#### Input data
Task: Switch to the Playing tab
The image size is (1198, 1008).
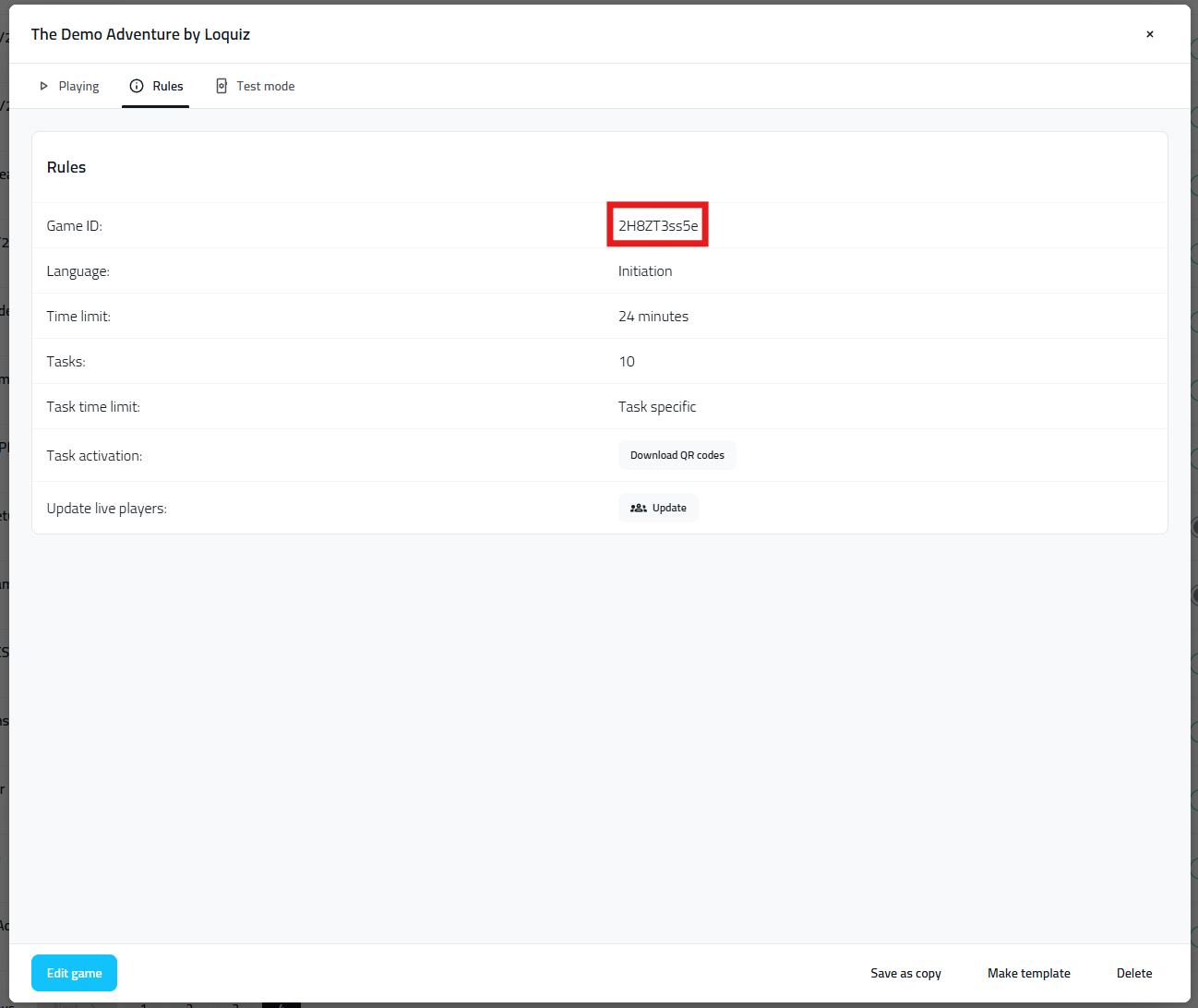Action: point(78,86)
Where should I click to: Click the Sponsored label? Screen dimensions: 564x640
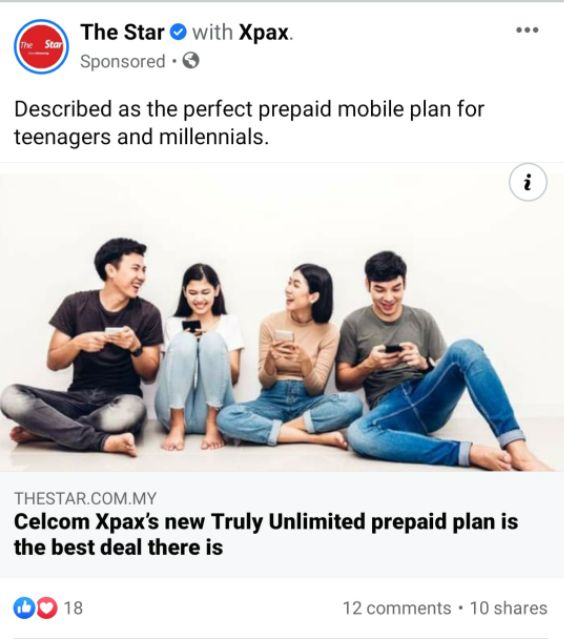(x=122, y=62)
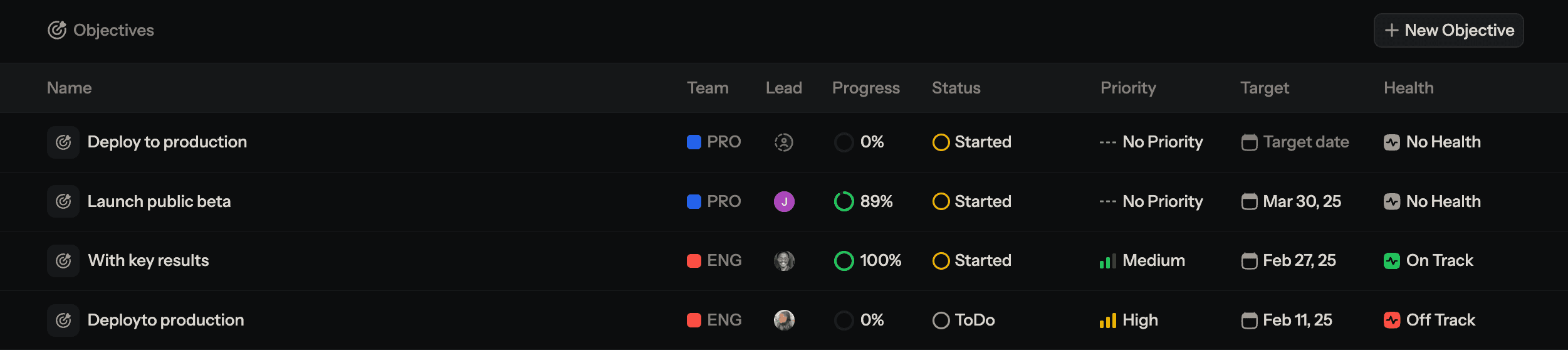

#### Directions
Print out every entry above without changing a word, and leave out the pictures.

#### Exercise answer
Task: Switch to the Playing tab
The image size is (1198, 1008).
Action: point(78,86)
Where should I click to: Click the Sponsored label? Screen dimensions: 564x640
(x=122, y=62)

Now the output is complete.